Texto fornecido —
___

Considerar o professor como sujeito implicado nessas tramas não significa enaltecê-lo individualmente, mas reconhecê-lo como agente que se move entre tensões institucionais e possibilidades coletivas. Sua ação se constrói no entremeio das rotinas escolares e dos enfrentamentos que o desafiam a pensar com os outros os rumos do projeto educativo. Nesse cenário, a gestão escolar deixa de ser um plano técnico-administrativo para se tornar um campo de formação em ato.
A gestão participativa, quando não se reduz à retórica normativa, pode funcionar como espaço de circulação de saberes, construção de consensos parciais e elaboração crítica. Ao permitir a intervenção qualificada dos docentes, ela redefine o lugar do professor na escola e reposiciona a prática pedagógica como construção partilhada. Decidir junto é também aprender junto — e essa aprendizagem ultrapassa o campo do conteúdo e adentra a esfera do convívio institucional.
Na implicação com os processos colegiados, o educador aciona repertórios que não foram adquiridos em manuais de pedagogia. Toma decisões que o implicam, sustenta posições diante de seus pares e, sobretudo, aprende a lidar com a instabilidade das escolhas coletivas. É nesse movimento que a gestão se converte em uma prática formativa de caráter profundamente ético e político.
Por essa razão, este artigo propõe uma análise das articulações entre práticas participativas e processos formativos vivenciados por professores na escola pública. O caminho metodológico adotado é de natureza bibliográfica, sustentado por autores que compreendem a docência como prática situada, continuamente atravessada por disputas simbólicas, exigências éticas e possibilidades de transformação inscritas no cotidiano das relações escolares.
A vida institucional que favorece o diálogo e a corresponsabilidade transforma-se em ambiente de aprendizagem contínua. Não se trata apenas de espaços formais de decisão, mas de gestos diários — reuniões, confrontos, proposições — que constituem o campo simbólico onde o professor aprende a agir com os outros, a sustentar desacordos e a elaborar alternativas diante de dilemas complexos.
Esses momentos, muitas vezes considerados secundários frente ao ato de ensinar, carregam uma potência formativa silenciosa, mas profunda. Neles, o docente negocia convicções, revisita certezas e, por vezes, reorganiza sua própria compreensão do papel profissional que ocupa. É nesse espaço de trânsito entre a palavra e a ação que a escola se reconfigura como território ético de formação.
O reconhecimento recíproco e a valorização da divergência compõem o chão pedagógico sobre o qual a participação se torna formativa. Quando os docentes são convocados a integrar os processos que organizam o cotidiano escolar, aquilo que se aprende não se restringe à dimensão funcional — são elaboradas, ali, formas de pertencimento, modos de agir e horizontes de sentido que atravessam a docência.

___

O que se pede — No texto sobre gestão escolar participativa, de que natureza é o caminho metodológico adotado pelo artigo? O material não tem nenhum papel nesta tarefa.

Trecho dos dados —
___

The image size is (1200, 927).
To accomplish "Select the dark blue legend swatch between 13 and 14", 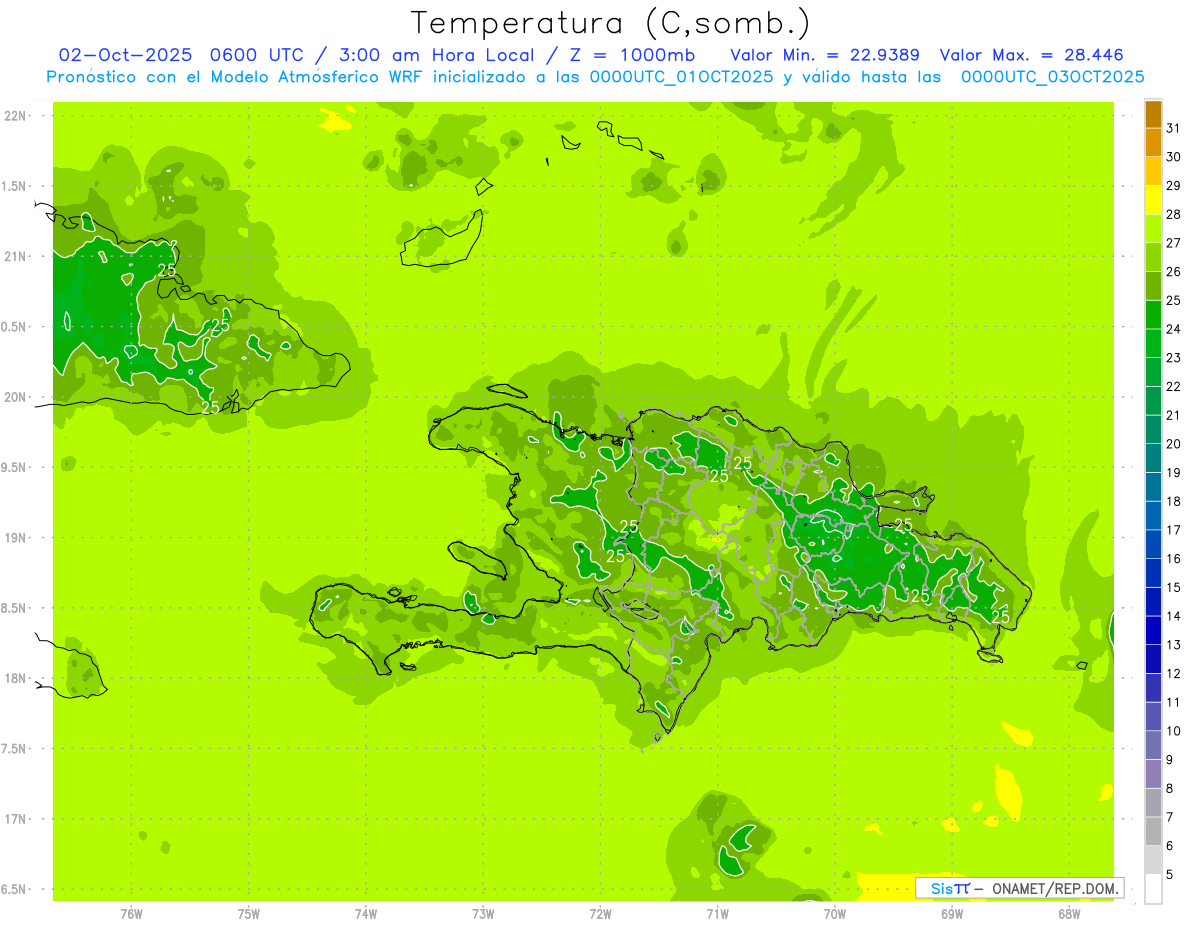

___

Resultado — De natureza bibliográfica.